• _FRAGMENTO DEL DOCUMENTO_:
****************************************

Así, pese a que se considere que la igualdad es un valor central, siempre habrá varias concepciones sobre qué tipo de igualdad es la más decisiva (legal, de oportunidades, de resultados), sobre cuáles son los criterios más decisivos para evaluarla, y sobre cuál es la jerarquización correcta entre estos criterios (y eso sin considerar las interrelaciones entre los distintos tipos de igualdad y otros valores, como la libertad, el pluralismo, la solidaridad…). Los debates morales y económicos resultan interminables y el consenso se vuelve imposible. En términos de Churchill, son debates que agotan siempre a los interlocutores sin agotar nunca el tema.
En contraste con los argumentos morales y económicos, son los argumentos políticos los que facilitan un consenso sobre la corrección redistributiva de las desigualdades socioeconómicas. Los argumentos no son aquí tan teóricos, sino que están basados en la experiencia empírica: los estados con menos desigualdades tienen un grado menor de problemas colectivos. Varios estudios recientes tienden a confirmar los resultados de The spirit level, un análisis comparado muy citado de R. Wilkinson y K. Pickett sobre desigualdades (2009).

****************************************

Registros guardados:
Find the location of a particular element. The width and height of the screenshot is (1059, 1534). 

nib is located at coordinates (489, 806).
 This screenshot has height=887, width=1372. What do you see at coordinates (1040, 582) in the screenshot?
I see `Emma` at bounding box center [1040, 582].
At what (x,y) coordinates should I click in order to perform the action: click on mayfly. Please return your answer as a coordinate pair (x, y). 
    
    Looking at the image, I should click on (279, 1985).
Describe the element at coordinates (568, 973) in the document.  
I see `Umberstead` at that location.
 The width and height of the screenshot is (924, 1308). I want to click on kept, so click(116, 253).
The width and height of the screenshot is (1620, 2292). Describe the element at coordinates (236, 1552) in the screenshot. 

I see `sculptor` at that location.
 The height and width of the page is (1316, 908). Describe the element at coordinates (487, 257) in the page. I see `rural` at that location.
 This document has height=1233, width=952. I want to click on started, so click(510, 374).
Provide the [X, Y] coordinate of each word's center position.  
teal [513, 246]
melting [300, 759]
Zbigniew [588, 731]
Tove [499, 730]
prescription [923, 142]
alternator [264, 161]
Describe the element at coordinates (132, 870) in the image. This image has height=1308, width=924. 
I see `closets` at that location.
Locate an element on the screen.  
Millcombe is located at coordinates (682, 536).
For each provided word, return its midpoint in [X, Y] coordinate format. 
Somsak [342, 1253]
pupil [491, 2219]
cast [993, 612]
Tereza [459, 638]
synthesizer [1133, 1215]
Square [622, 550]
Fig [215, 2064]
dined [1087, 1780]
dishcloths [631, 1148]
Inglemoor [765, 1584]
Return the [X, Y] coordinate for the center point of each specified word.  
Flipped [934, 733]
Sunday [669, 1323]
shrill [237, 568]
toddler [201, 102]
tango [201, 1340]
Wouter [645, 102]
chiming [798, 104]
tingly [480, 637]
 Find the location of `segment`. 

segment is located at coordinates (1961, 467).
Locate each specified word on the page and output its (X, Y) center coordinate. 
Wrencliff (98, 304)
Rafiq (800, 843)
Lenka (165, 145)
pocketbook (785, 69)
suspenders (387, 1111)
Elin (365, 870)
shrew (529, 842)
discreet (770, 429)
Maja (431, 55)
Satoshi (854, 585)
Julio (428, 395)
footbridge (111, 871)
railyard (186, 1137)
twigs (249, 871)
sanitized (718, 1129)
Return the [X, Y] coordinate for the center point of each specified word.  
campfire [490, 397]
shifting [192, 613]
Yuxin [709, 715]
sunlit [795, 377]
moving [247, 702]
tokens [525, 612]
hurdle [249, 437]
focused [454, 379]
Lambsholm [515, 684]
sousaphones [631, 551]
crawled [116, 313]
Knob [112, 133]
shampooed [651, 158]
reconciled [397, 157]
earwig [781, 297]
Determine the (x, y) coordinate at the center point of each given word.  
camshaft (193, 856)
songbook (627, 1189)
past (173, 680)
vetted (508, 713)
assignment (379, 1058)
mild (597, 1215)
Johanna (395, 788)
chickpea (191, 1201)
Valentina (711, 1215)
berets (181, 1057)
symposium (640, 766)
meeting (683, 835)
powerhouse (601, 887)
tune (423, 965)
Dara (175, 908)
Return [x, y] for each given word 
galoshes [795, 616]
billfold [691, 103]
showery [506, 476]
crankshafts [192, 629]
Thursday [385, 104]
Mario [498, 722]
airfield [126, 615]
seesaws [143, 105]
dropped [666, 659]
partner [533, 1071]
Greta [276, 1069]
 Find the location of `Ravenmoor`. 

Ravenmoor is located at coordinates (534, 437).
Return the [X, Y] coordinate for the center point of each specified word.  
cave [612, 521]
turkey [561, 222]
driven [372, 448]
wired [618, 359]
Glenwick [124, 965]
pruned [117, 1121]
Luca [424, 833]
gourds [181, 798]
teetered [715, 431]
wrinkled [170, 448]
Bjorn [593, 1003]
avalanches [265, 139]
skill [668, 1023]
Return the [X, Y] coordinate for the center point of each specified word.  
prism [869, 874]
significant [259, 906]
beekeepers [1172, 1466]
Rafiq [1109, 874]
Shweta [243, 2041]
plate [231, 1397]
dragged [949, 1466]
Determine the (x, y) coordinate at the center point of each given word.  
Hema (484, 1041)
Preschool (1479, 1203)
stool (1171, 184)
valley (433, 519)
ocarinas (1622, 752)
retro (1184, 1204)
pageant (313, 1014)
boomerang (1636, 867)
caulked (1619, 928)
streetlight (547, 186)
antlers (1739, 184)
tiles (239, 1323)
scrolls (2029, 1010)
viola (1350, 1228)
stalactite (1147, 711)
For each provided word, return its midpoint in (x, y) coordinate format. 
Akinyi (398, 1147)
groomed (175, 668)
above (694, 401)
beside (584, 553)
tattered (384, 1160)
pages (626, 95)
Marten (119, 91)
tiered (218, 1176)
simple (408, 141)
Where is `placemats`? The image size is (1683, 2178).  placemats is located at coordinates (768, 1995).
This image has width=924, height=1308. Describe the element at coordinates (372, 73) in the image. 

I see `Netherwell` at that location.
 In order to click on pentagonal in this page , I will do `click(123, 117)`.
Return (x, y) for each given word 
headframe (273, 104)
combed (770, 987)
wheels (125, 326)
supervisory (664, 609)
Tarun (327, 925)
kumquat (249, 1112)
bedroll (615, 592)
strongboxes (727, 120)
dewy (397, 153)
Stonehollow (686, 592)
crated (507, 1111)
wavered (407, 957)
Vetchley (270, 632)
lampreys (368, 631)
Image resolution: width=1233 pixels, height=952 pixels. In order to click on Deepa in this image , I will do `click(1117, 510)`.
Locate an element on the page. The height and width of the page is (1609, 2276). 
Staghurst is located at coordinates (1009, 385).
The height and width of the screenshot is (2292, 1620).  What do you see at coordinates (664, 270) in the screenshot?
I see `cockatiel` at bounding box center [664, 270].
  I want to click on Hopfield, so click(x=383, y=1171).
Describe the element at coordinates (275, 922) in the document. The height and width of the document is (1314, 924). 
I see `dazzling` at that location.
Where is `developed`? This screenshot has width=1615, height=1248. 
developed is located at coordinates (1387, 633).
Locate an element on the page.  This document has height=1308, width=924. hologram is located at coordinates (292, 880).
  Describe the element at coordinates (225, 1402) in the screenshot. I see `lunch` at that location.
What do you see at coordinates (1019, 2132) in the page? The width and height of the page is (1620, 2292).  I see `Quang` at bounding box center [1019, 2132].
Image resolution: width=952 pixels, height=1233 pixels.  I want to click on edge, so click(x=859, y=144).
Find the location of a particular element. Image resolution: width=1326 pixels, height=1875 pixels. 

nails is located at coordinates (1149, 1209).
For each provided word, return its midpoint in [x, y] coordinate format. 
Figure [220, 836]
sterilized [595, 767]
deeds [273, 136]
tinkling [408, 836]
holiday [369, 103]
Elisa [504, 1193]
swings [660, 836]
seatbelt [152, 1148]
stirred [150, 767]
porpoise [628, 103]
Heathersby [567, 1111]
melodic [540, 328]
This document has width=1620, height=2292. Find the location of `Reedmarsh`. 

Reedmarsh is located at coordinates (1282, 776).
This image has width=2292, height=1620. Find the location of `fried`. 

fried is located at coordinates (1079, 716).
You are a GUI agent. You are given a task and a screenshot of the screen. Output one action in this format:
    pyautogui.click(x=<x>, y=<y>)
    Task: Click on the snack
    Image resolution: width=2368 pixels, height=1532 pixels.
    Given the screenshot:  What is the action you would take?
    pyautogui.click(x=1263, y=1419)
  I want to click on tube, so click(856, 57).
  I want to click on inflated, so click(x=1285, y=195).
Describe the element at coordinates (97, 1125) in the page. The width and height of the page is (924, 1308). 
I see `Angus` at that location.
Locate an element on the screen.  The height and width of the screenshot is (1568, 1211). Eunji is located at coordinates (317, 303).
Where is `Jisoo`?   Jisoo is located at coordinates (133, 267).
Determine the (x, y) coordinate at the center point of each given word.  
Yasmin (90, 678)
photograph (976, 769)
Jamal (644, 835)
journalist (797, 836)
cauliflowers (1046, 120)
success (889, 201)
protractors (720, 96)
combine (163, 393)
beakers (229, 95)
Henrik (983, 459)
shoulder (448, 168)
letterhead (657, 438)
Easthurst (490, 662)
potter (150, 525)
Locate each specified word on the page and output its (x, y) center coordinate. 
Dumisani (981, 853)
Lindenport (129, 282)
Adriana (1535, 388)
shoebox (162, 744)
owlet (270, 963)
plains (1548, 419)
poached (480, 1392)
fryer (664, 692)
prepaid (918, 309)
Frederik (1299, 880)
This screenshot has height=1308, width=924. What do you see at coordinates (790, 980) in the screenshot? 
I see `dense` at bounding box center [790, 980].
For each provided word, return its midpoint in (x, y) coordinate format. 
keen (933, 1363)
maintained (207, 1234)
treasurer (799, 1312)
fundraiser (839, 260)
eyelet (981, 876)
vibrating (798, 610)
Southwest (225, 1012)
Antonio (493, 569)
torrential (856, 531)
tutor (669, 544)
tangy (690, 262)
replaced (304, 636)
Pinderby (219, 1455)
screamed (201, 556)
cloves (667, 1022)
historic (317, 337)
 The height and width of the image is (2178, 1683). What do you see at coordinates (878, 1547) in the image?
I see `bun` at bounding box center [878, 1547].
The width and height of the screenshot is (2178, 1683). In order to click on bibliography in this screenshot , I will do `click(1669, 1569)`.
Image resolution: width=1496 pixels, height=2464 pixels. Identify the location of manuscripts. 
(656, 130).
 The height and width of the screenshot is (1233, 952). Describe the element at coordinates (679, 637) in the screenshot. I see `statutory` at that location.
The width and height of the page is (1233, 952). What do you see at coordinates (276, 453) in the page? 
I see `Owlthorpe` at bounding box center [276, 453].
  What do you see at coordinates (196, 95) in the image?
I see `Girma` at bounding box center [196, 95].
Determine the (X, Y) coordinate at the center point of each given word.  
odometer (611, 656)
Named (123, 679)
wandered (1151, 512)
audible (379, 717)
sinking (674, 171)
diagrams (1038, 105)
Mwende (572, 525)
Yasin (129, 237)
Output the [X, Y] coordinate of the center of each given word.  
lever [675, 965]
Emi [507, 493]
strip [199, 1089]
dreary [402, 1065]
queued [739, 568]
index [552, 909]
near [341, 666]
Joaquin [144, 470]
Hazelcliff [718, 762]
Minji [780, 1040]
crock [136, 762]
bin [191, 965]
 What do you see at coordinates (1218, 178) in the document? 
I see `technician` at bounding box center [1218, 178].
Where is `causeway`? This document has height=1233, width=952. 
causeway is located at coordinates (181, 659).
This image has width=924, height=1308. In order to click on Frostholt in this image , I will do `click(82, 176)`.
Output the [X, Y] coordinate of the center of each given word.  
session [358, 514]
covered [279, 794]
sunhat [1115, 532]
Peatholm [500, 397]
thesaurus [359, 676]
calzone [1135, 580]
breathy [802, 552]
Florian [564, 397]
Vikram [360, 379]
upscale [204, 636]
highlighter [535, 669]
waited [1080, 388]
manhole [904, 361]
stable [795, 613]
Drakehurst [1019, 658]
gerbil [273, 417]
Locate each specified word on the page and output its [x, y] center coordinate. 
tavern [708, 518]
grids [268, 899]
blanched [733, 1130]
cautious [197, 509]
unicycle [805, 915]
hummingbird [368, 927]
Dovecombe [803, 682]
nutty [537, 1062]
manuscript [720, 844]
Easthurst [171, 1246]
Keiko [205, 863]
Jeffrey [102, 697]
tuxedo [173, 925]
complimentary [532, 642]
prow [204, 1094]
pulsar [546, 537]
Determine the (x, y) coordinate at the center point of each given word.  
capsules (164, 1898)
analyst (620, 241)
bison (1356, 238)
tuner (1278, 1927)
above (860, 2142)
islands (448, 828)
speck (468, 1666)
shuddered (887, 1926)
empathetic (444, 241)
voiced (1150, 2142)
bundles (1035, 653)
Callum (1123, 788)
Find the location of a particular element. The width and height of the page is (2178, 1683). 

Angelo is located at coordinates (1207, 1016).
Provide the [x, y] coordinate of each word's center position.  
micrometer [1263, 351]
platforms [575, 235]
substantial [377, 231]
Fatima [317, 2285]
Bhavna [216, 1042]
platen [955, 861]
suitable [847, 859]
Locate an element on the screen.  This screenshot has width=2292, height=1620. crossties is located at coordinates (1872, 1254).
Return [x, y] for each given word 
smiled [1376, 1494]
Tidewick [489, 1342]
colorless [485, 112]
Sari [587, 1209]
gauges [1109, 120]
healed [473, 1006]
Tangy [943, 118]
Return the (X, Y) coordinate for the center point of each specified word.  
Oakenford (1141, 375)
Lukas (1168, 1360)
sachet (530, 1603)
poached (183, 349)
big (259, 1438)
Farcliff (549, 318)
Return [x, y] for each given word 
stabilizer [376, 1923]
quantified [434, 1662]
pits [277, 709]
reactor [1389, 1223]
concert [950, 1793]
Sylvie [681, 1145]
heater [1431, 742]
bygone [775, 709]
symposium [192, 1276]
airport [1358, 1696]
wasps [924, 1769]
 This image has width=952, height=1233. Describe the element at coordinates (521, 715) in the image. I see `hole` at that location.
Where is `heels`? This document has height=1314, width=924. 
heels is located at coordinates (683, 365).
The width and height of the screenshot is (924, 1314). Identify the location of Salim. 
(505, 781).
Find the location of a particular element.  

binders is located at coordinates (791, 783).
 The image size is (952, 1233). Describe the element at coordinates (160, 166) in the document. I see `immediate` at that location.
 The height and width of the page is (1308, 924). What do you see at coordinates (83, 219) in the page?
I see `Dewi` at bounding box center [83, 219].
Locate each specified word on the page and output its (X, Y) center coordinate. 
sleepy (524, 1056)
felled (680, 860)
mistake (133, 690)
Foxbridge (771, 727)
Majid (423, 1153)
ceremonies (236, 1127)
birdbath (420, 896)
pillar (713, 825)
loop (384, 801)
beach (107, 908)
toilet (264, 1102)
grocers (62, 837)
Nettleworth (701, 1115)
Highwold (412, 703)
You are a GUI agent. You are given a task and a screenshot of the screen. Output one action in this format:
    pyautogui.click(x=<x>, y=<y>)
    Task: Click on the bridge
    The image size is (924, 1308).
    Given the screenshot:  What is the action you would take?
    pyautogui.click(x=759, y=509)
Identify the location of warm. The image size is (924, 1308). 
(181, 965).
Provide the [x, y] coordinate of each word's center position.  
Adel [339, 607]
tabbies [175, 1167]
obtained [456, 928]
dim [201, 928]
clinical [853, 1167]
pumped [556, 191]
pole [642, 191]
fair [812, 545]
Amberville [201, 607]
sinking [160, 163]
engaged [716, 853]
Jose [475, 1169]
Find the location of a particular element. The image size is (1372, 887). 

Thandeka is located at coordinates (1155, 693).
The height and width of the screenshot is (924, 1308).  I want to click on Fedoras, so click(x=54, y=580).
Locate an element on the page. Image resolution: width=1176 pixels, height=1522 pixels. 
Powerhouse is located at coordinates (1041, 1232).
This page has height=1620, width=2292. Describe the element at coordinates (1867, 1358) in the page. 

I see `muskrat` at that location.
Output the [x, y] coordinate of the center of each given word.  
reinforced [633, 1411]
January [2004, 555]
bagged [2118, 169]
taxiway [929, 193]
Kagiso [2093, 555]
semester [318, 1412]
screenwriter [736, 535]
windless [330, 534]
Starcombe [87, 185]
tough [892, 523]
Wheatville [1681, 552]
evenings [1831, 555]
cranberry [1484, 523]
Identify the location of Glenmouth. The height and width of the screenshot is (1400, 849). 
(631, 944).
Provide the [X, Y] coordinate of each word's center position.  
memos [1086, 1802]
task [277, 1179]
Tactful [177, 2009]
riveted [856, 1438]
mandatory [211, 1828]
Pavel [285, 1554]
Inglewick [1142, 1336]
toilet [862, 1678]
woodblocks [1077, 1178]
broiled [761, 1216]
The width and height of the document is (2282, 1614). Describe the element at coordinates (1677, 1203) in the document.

****************************************

• _EJERCICIO_: Prolonga el texto sobre la igualdad y la corrección de las desigualdades socioeconómicas a partir de su última oración.

• _SOLUCIÓN DEL EJERCICIO_:
La idea central es que las desigualdades acaban saliendo caras a todo el mundo en términos políticos. Corregirlas es una inversión colectiva rentable, pues establecen correlación con aspectos claves de la democracia y del bienestar. En la práctica, más desigualdad supone menos cohesión social, más inseguridad, más corrupción pública y privada, más violencia en la sociedad, más necesidad de gasto en salud, servicios sociales, policía y prisiones, menos movilidad social, etcétera. La comparación de la población de un mismo nivel de ingresos de distintos países muestra que el estado de salud y calidad de la vida colectiva es más alto en los que son menos desiguales. Preferir vivir en un sistema político que no corrige las desigualdades socioeconómicas, o lo hace poco, es irracional desde la estricta (y muy estrecha) perspectiva del mero autointerés.
De modo parecido a la idea defendida por el bioquímico Nick Lane (2008) de que resulta más eficiente procurar retrasar el envejecimiento que tratar de combatir separadamente varias enfermedades (Alzheimer, cardiopatías…), en escala social resulta más eficiente combatir las desigualdades que los problemas sociales separadamente.
La conclusión teórica es que si hoy las teorías de la justicia no pueden prescindir de la perspectiva individual, las teorías políticas no pueden prescindir de la perspectiva del bienestar colectivo. La conclusión práctica es que con independencia de las ideas que uno tenga sobre lo que considera moralmente justo o económicamente eficiente, es mucho mejor para la calidad de vida de los ciudadanos vivir en un país con menos desigualdades. Ciertas desigualdades pueden ser económicamente eficientes o moralmente correctas, pero su incremento nunca irá a favor de la disminución de los problemas políticos de la colectividad. Nunca irá a favor del bienestar democrático. Son conclusiones relevantes para cualquier contexto democrático. También para una Catalunya independiente.